Monday, July 13, 2009

chemotherapy In cancer:- How chemotherapy works

How chemo kills cancer cells

Chemotherapy damages dividing cells. You can have chemotherapy either as an injection into the bloodstream or have it as tablets or capsules. The drugs circulate all round the body in the bloodstream and damage any cells that are dividing. Body tissues are made of billions of individual cells. Once we are fully grown, most of the body's cells don't divide much. They spend most of their time in a resting state and only divide if they need to repair damage. When cells divide they split into two, identical new cells.

So, where there was 1 cell, there are now 2 and these then divide to make 4 and then 8 and so on. And cancer cells divide much more often than most normal cells. This is how tumours grow and form lumps. Cells in the process of dividing are more at risk of being damaged by chemotherapy. Chemotherapy damages part of the control centre inside each cell that makes cells divide. Or it interrupts the chemical processes involved in cell division. The damaged cells then die.

There is more detailed information about how normal cells grow and about how cancer cells differ from normal cells in the about cancer section of CancerHelp UK.

How chemotherapy kills dividing cells
Chemotherapy damages cells as they divide. In the centre of each living cell is a dark blob, called the nucleus. The nucleus is the control centre of the cell. It contains chromosomes, which are made up of genes. These genes have to be copied exactly each time a cell divides into 2 to make new cells.

Chemotherapy damages the genes inside the nucleus of cells. Some drugs damage cells at the point of splitting. Some damage them while they are busy making copies of all their genes before they split. Cells that are at rest (most normal cells, for instance) are much less likely to be damaged by chemo. You may have a combination of different chemotherapy drugs. The combination will include chemo drugs that damage cells at different stages in the process of cell division. With more than one type of drug, there is more chance of killing more cells.

The fact that chemo drugs kill dividing cells helps to explain why chemotherapy causes side effects. It affects healthy body tissues where the cells are constantly growing and dividing. The skin, bone marrow, hair follicles and lining of the digestive system are examples of these. Your hair is always growing. Your bone marrow is constantly producing blood cells. The cells of your skin and the lining of your digestive system are constantly renewing themselves. These tissues have dividing cells and they can be damaged by chemotherapy.

But, normal cells can replace the healthy cells that are damaged by chemotherapy. So the damage to healthy cells doesn't usually last. Most side effects disappear once your treatment is over, and some only happen during the days while you are actually having the drugs (for example, sickness or diarrhoea). The section on chemotherapy side effects explains this in more detail.

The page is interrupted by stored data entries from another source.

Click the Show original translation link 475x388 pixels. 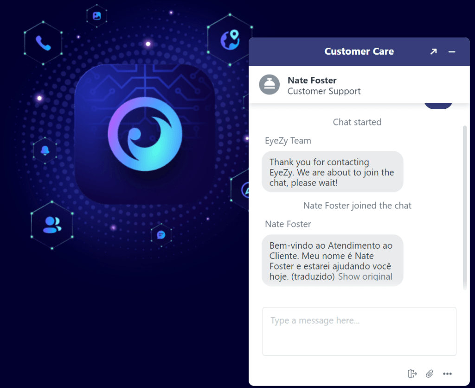365,276
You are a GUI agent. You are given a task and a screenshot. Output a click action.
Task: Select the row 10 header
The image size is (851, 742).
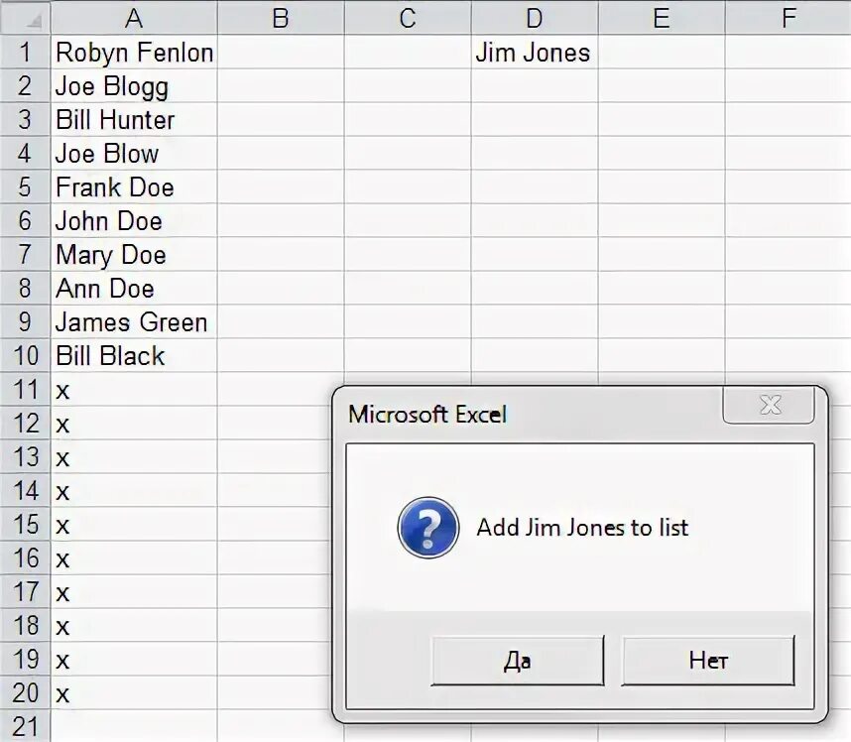click(25, 355)
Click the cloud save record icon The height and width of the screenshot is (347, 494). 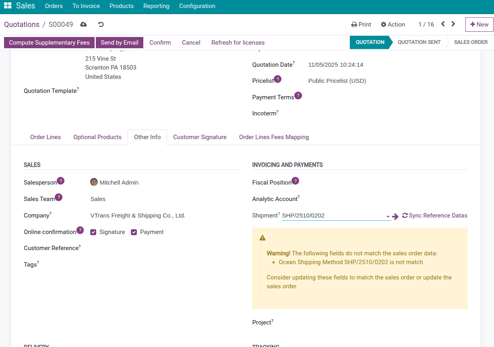pyautogui.click(x=83, y=25)
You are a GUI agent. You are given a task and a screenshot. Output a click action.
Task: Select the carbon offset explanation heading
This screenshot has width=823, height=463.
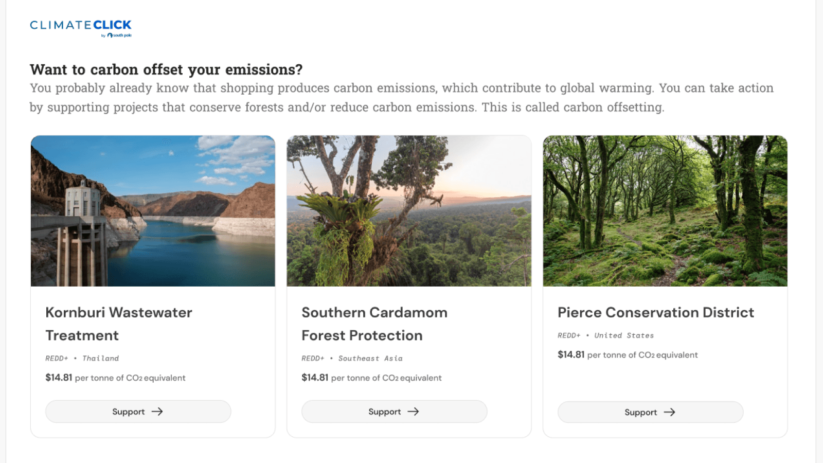click(167, 69)
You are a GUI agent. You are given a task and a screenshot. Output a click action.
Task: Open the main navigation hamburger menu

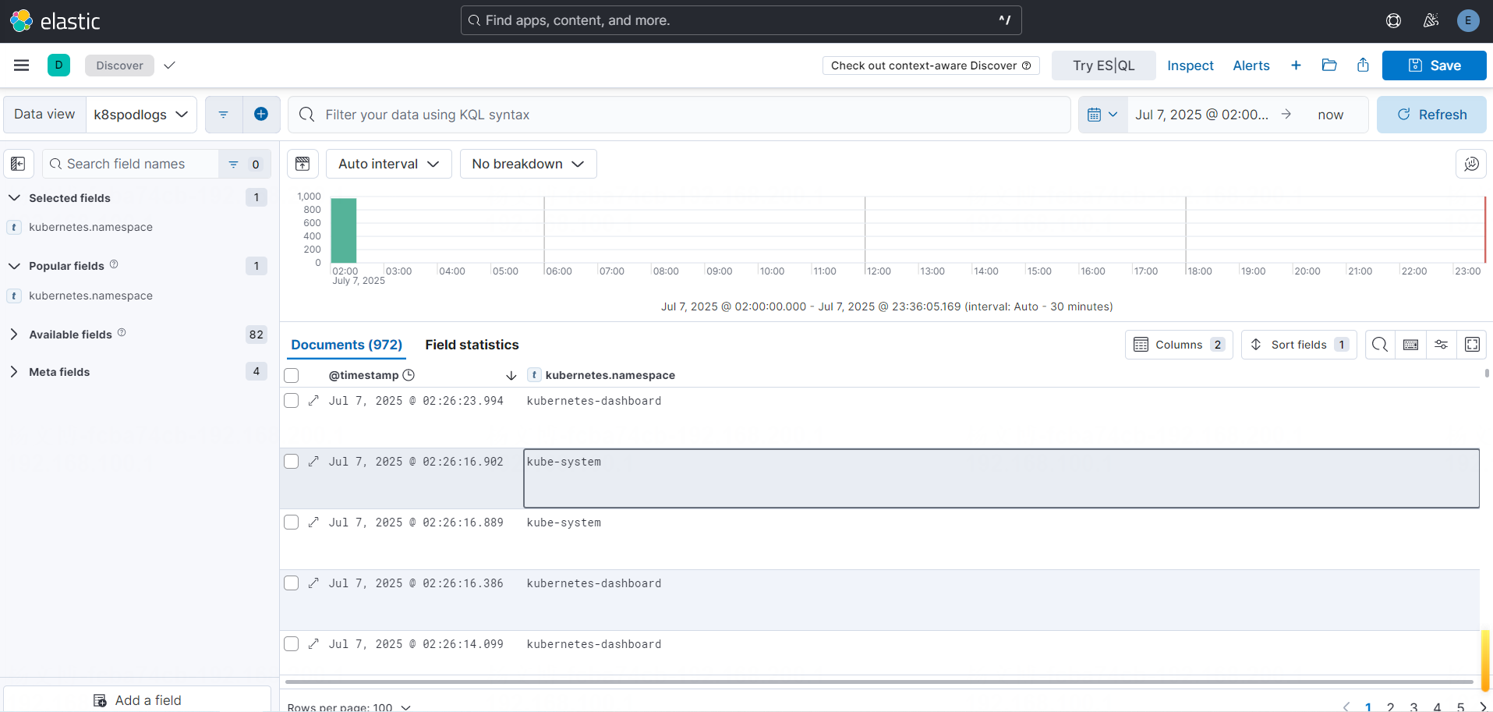(21, 66)
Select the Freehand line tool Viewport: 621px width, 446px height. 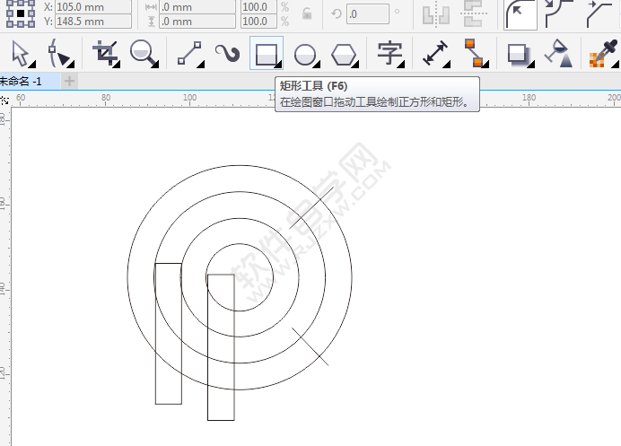(x=188, y=55)
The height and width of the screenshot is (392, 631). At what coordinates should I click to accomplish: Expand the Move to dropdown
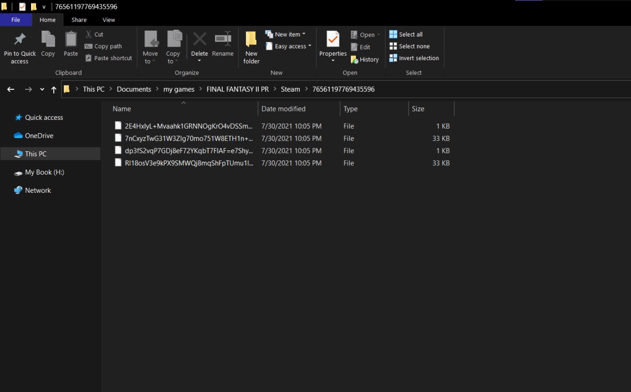point(150,61)
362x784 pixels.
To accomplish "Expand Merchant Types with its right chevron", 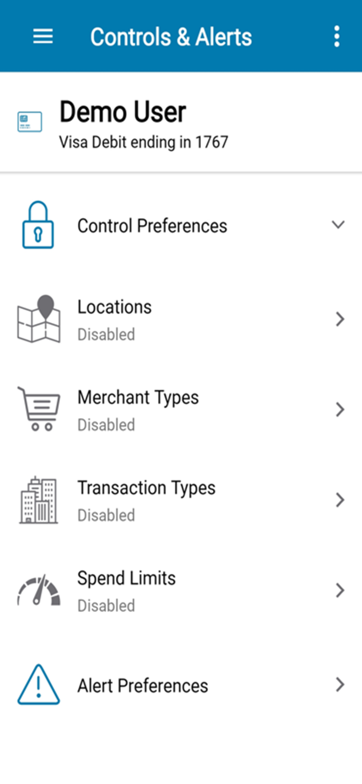I will point(340,409).
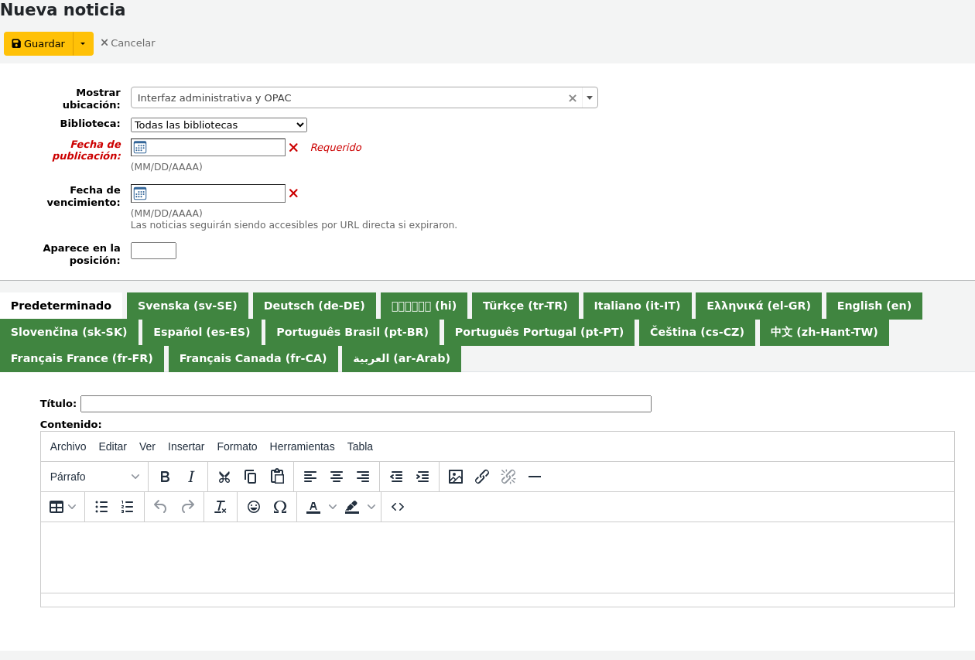The height and width of the screenshot is (660, 975).
Task: Create a bulleted list in the editor
Action: pos(101,507)
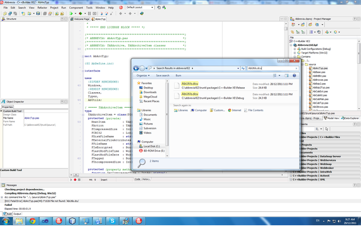The image size is (361, 245).
Task: Click the macro record button below editor
Action: (x=76, y=179)
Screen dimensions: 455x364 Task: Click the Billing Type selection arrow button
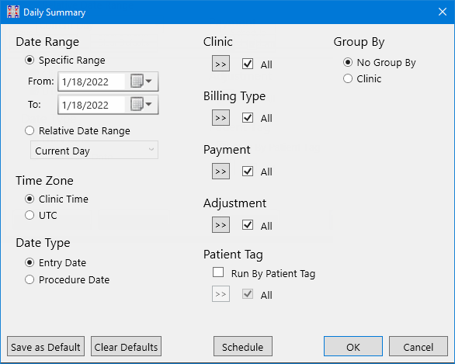[221, 117]
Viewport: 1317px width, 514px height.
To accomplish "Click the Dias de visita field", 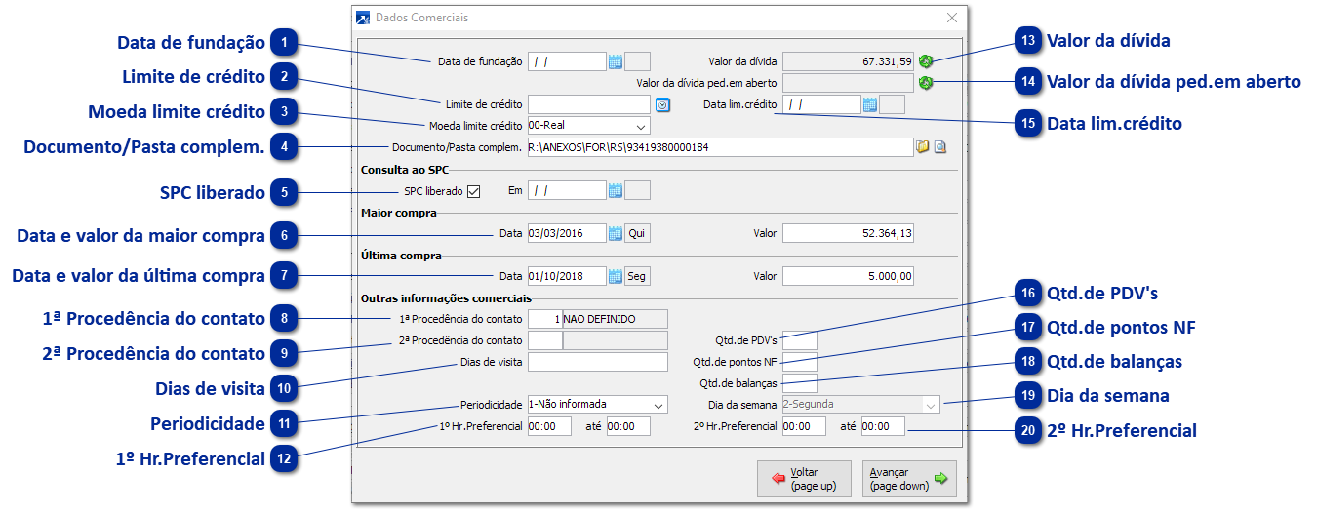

How well chemotherapy works
The chance of the chemotherapy curing your cancer depends on the type of cancer you have


With some types of cancer, most people are cured by chemotherapy
With other types of cancer, fewer people are completely cured
Examples of cancers where chemotherapy works very well are testicular cancer and Hodgkin's lymphoma.

With some cancers, chemotherapy can't cure the cancer on its own. But it can help in combination with other types of treatment. Many people with breast or bowel cancer, for example, have chemotherapy after surgery to help lower the risk of the cancer coming back.

With some cancers, if a cure is unlikely, your doctor may still suggest chemotherapy to


Shrink the cancer
Relieve your symptoms
Give you a longer life by controlling the cancer or putting it into remission
What remission means
Remission is a word doctors often use when talking about cancer or leukaemia. It means there is no sign of the cancer. Doctors can be reluctant to say that a cancer is 'cured' because some cancers can come back years later. The more time that goes by, the less likely it is that a cancer will come back. But there is still that small chance. So doctors use the word 'remission'. You may hear your doctor talk about complete remission and partial remission.
Complete remission means that the cancer or leukaemia can't be detected on scans, X-rays, or blood tests etc.
Partial remission means the treatment has killed some of the cells, but not all. The cancer has shrunk, but can still be seen on scans and doesn't appear to be growing.. The treatment may have stopped the cancer from growing. Or made it smaller so that other treatments are more likely to help, such as surgery or radiotherapy.